Gaining or maintaining your muscle can post quite a challenge once you switch into diet mode. Perhaps you have an event coming up and want to shed just a few more pounds off your already lean frame. Or maybe you’re a beginning to bodybuilder and have a lot of weight to lose and a lot of muscle to gain. The fact is; the longer and harder you have to diet, the most muscle you risk losing.

As your body weigh and lean body mass increases, so does your body fat. Eating more calories is the quickest way to gain muscle right along with fat. Dieting is a great way to lose the fat, but unfortunately, it’s also a great way to lose that muscle you’ve worked hard to build.

The key to retaining muscle can actually be through the one kind of food most people are taught to “fear” and that is carbs. Carbs and insulin have been labeled the deadly duo for weight loss and with good reason. Eating too many carbs will have you gaining weight fast, but this same food group can also have you retaining muscle when eaten correctly. Even those dieting, that are taking in a lower than normal amount of carbs, can target them as a way to retain muscle and keep energy levels high.

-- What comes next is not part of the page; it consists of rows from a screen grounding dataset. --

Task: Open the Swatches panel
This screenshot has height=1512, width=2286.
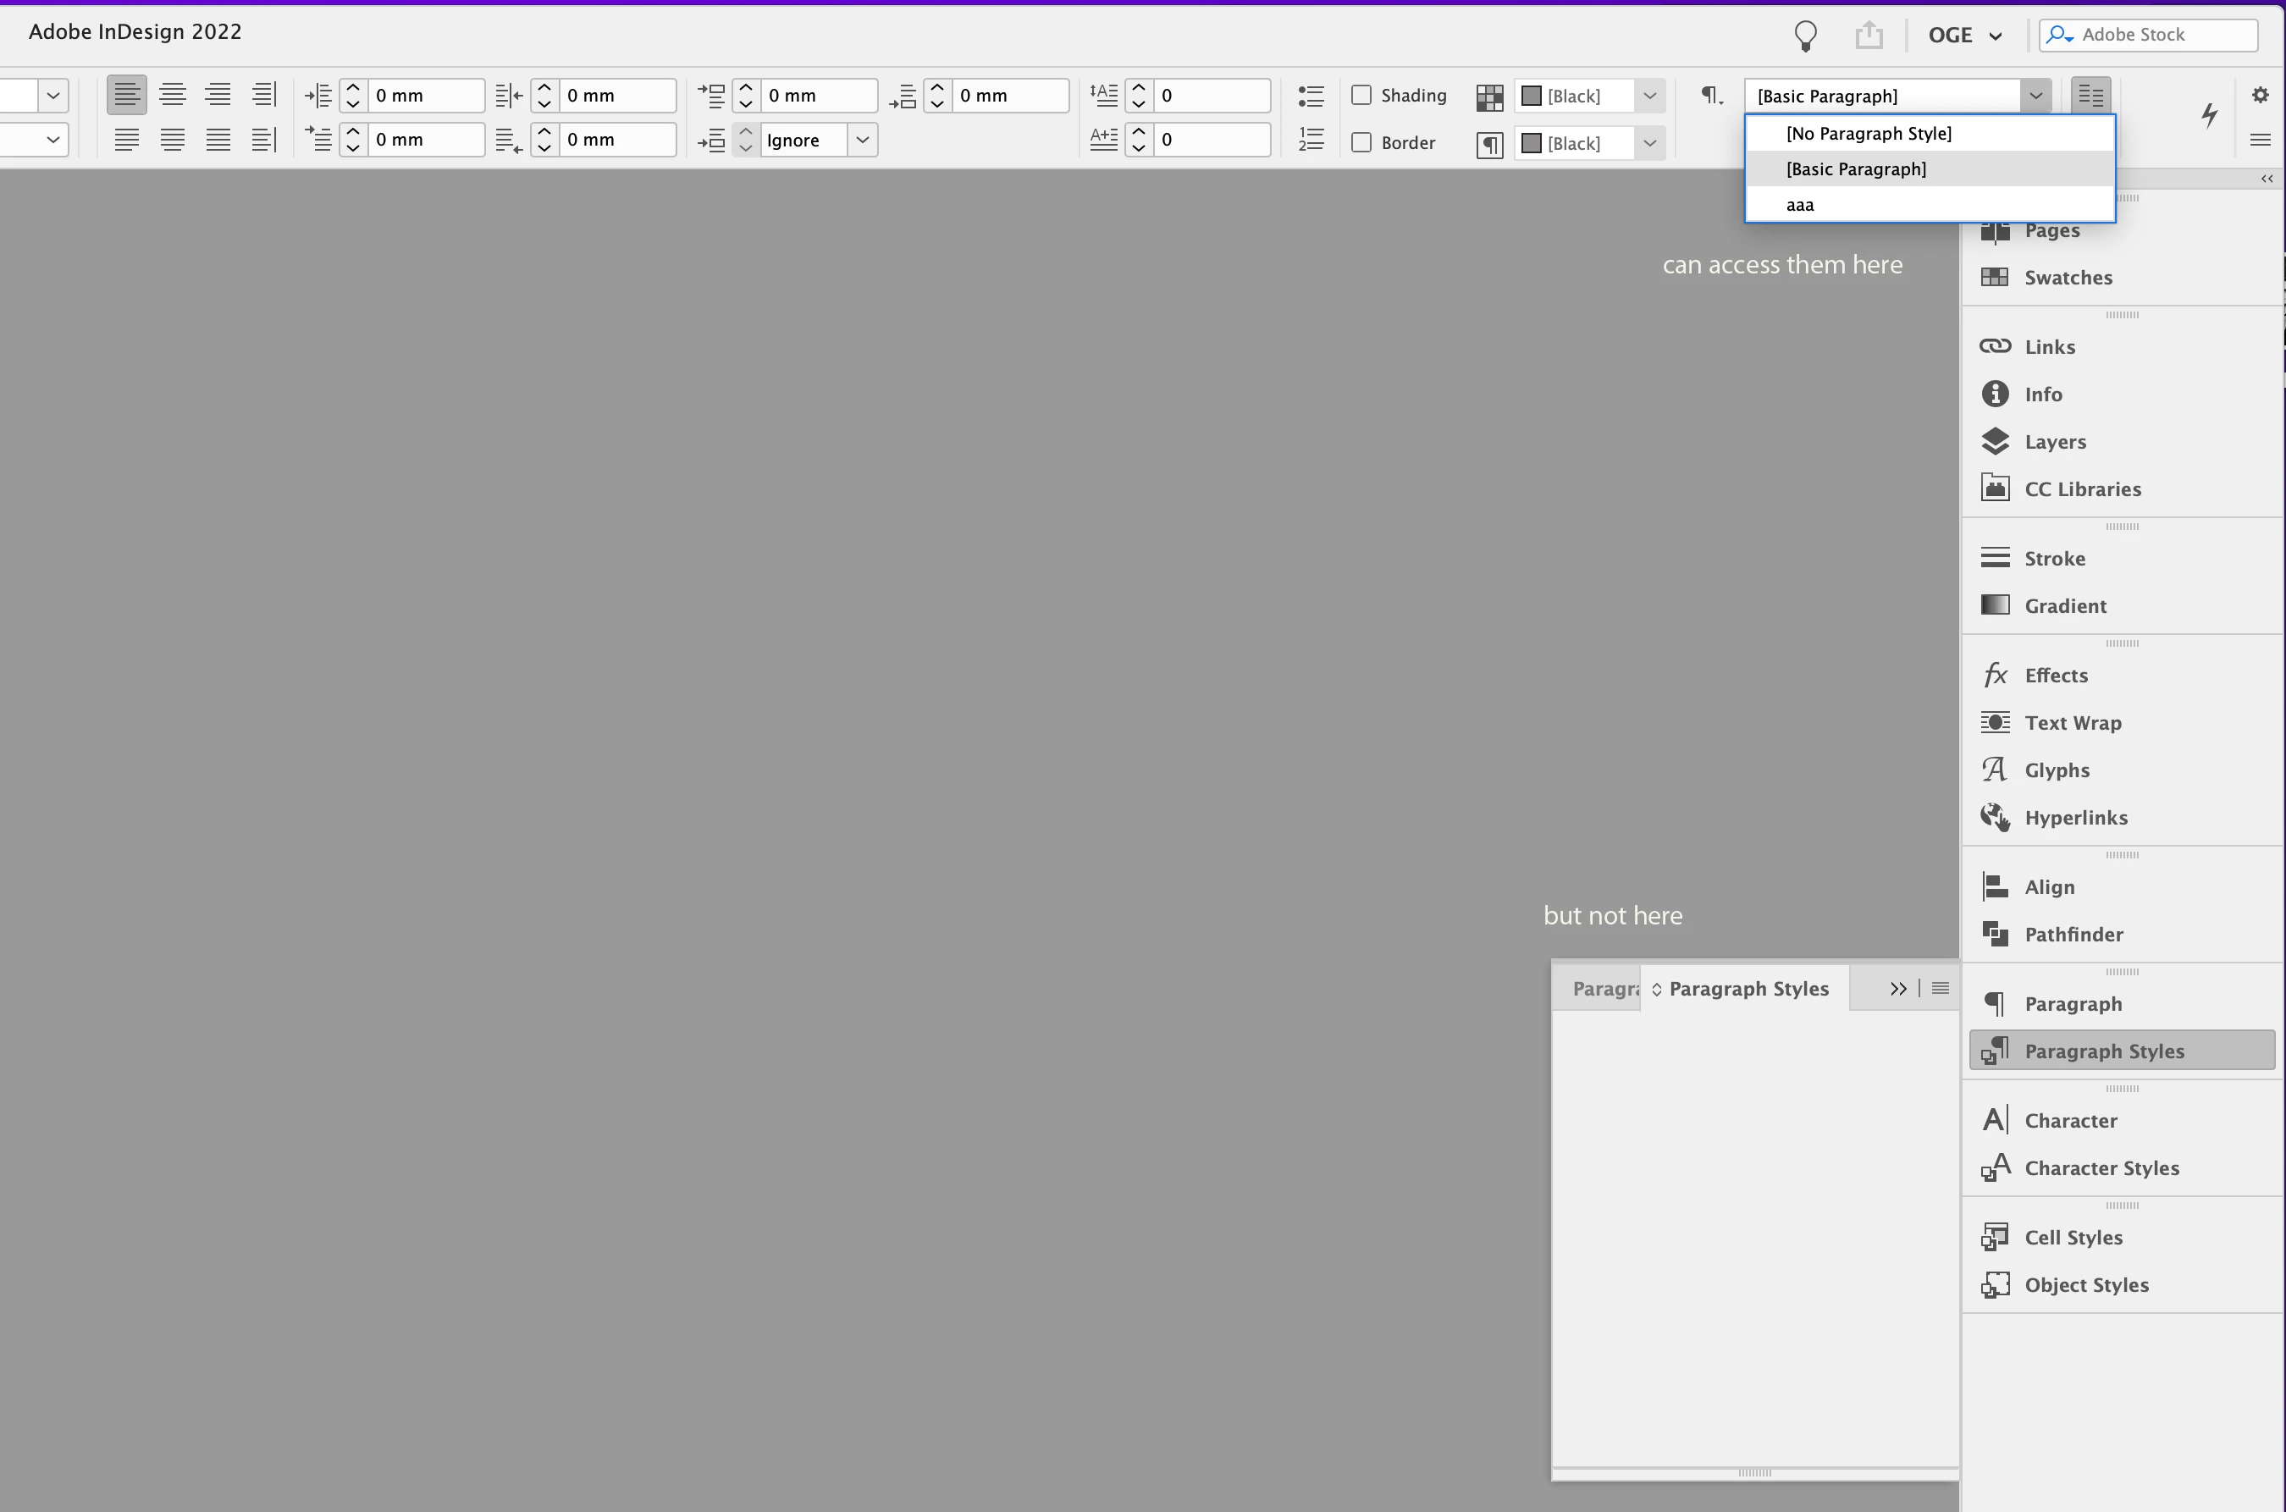Action: click(x=2067, y=278)
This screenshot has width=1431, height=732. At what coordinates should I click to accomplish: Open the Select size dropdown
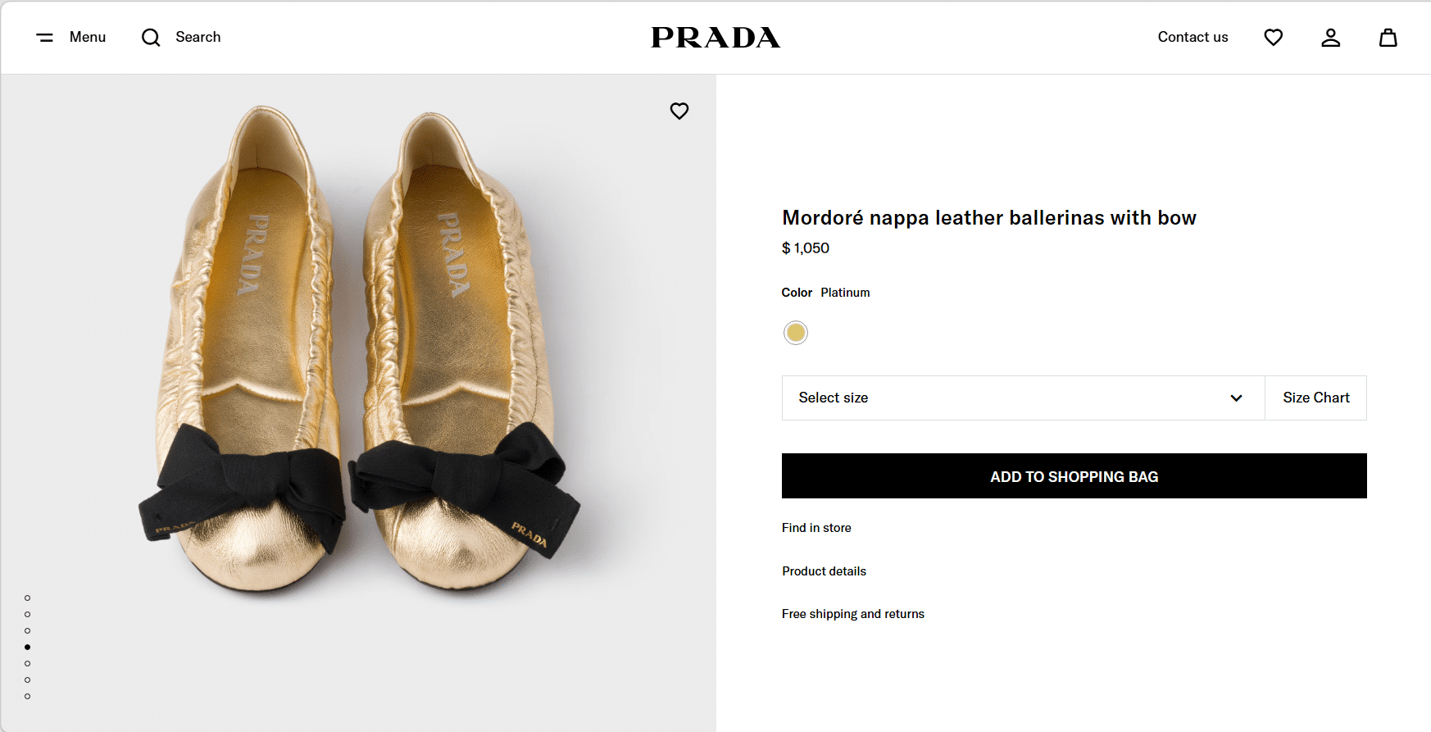(1023, 398)
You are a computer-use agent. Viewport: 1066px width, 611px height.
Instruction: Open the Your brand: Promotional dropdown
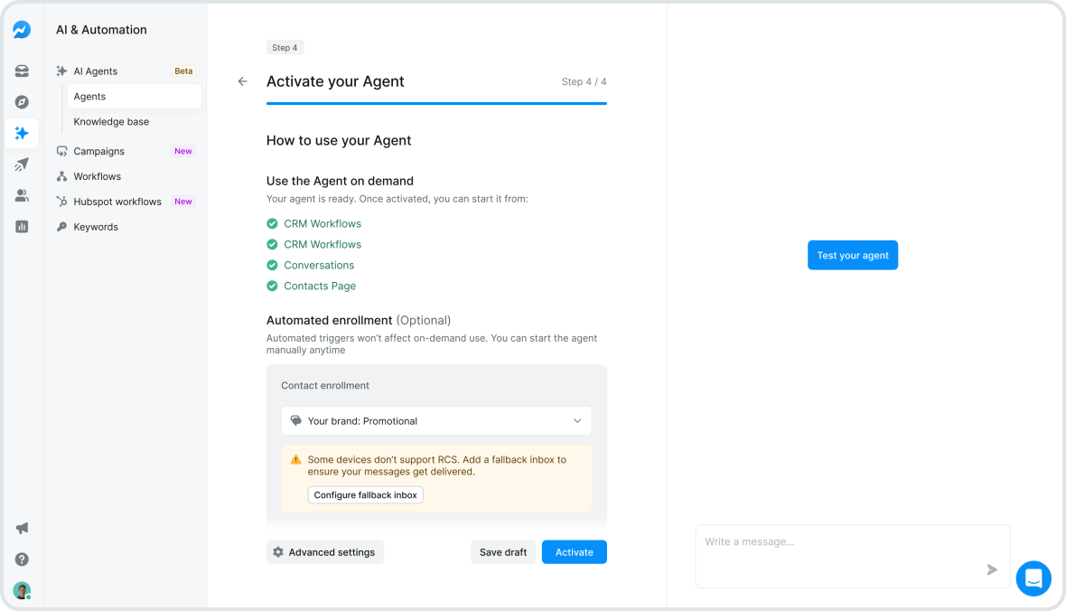436,420
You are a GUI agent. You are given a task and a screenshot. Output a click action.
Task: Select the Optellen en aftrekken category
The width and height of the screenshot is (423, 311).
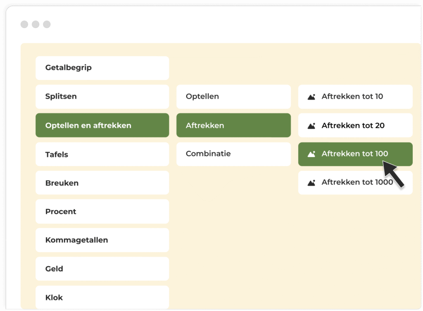click(102, 125)
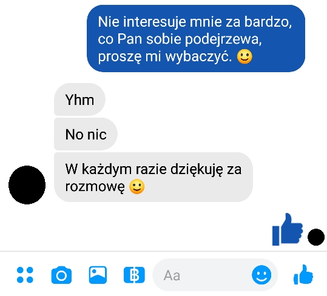Focus the "Aa" message input field

click(215, 275)

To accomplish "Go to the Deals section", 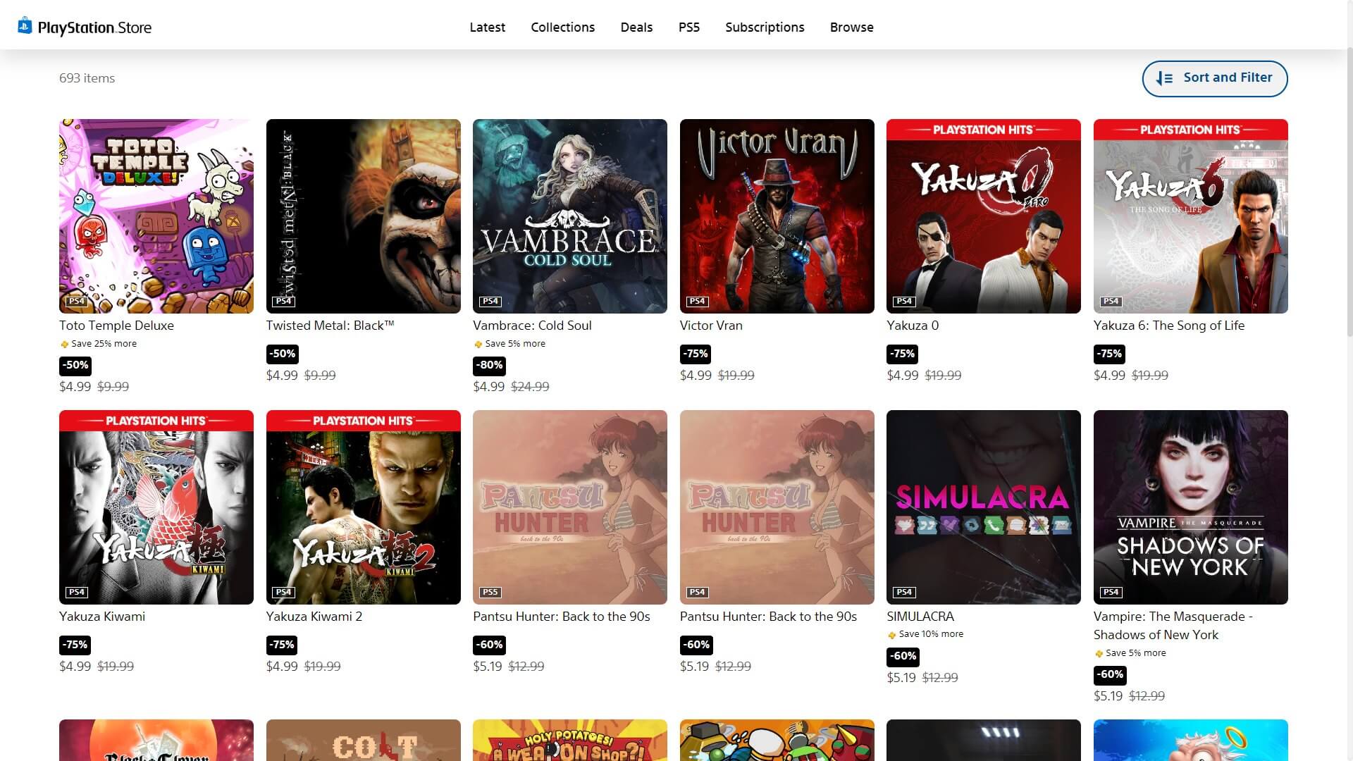I will (636, 27).
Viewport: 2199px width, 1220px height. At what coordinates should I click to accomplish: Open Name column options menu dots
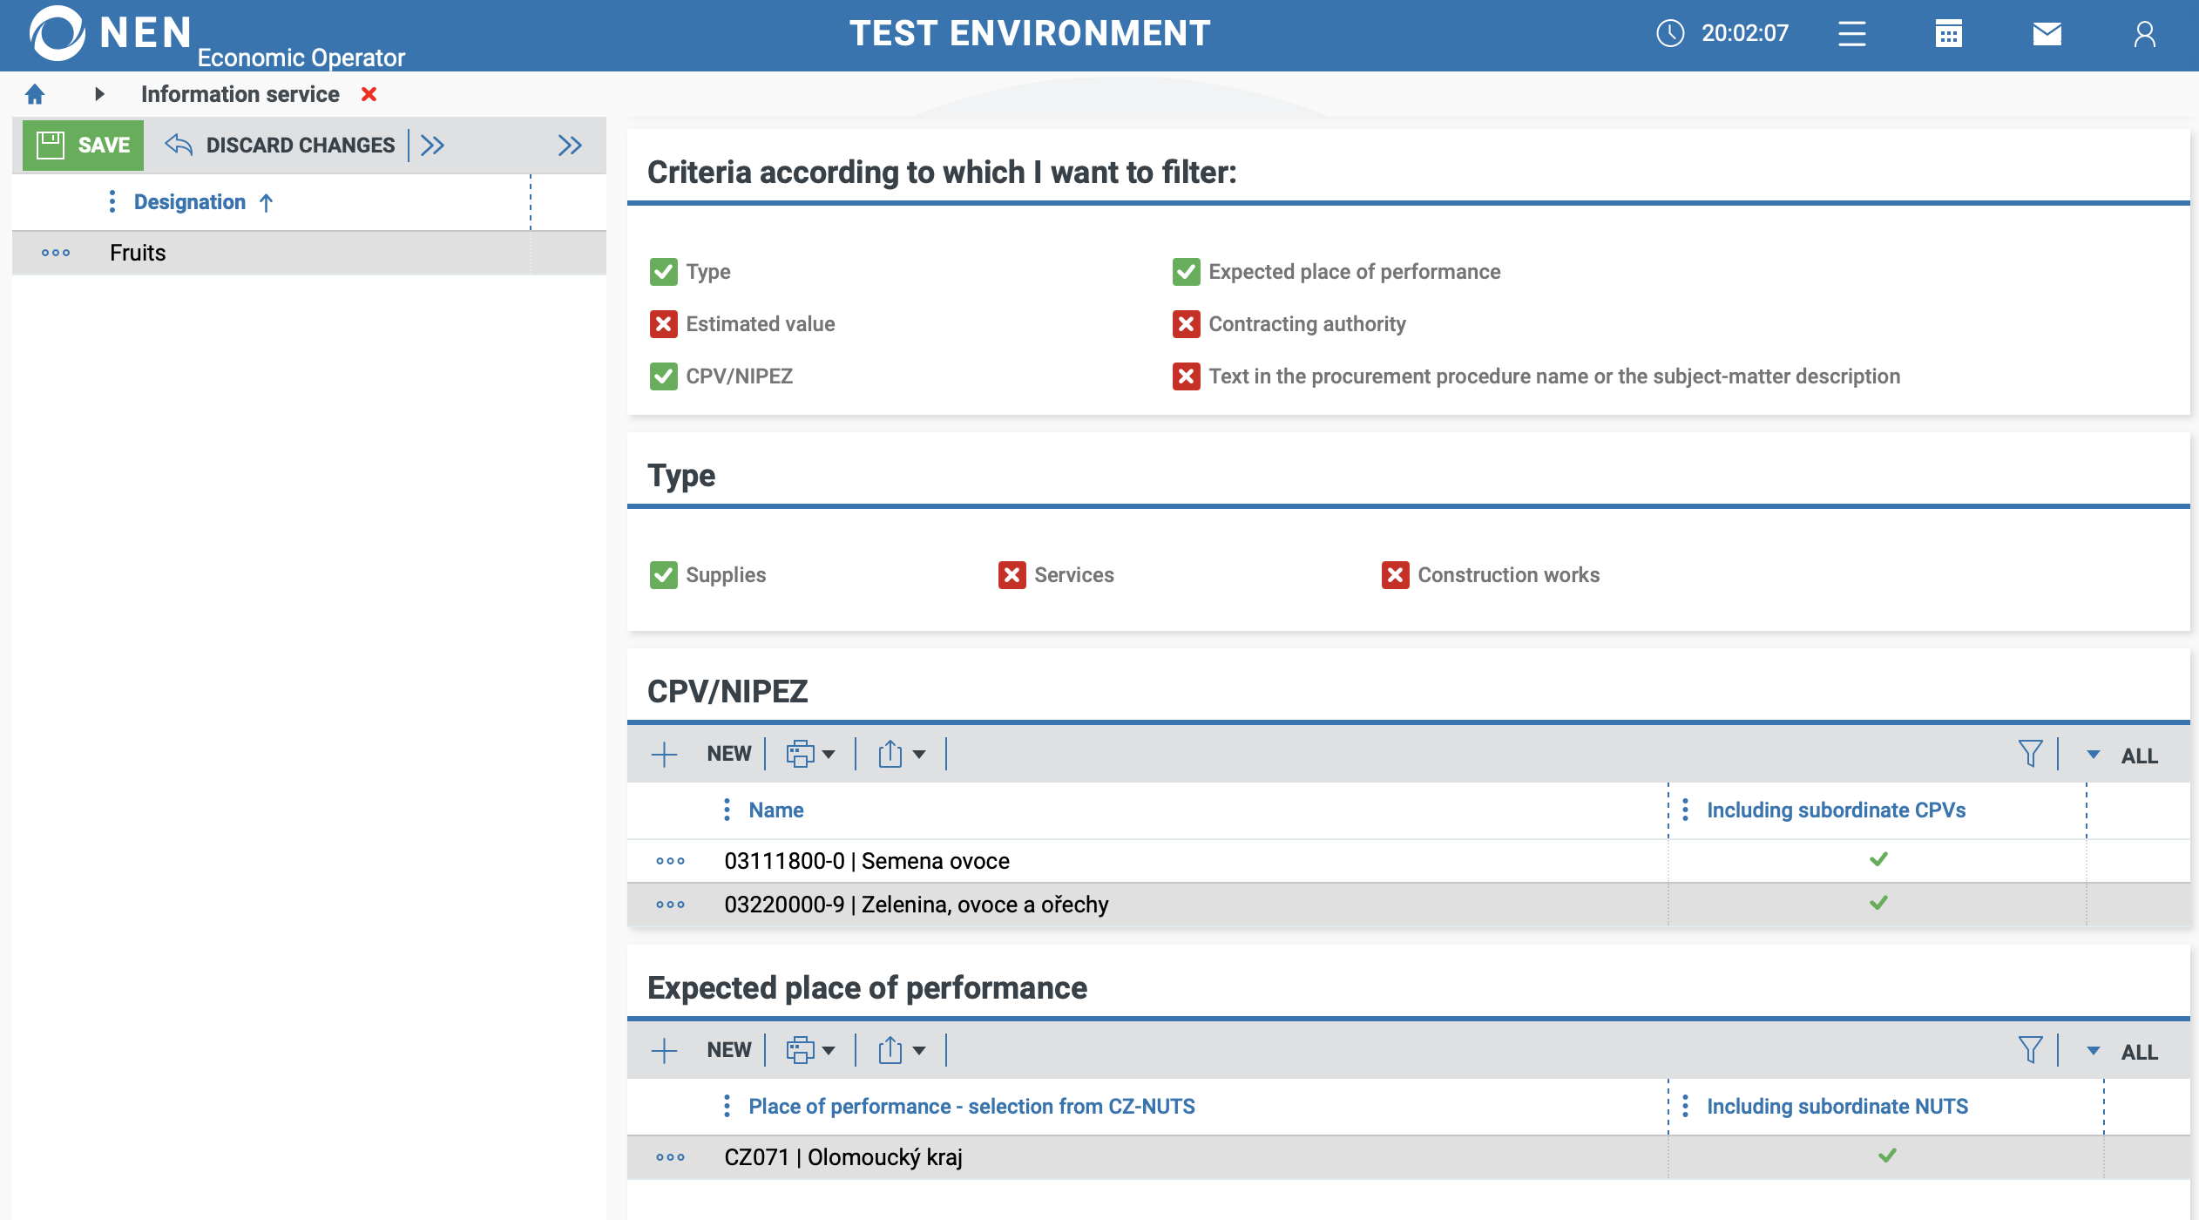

The trick in making this work is all in the timing and in the numbers. You do need to limit carbs in order to lose fat, but you also want as much glucose in your body as possible to spare your muscles. Remember that fat and carbs go hand in hand when dieting, so you also want to be sure your protein intake is where it should be.

The body is typically dominant in one of the two types of calories burning, ketogenic metabolism and glucose metabolism. One is generally higher than the other at given times. The body either uses glucose (carbs) or fat for energy. Keeping your intake of fat low while dieting will enable you to eat more muscle-sparing carbs.

The more the body is restricted from cabs, the more time the body spends burning fat, along with muscle. A loss of only a pound or two a week, while dieting, can ensure that muscle is being spread as much as possible and there are enough carbs still in the diet to maintain it.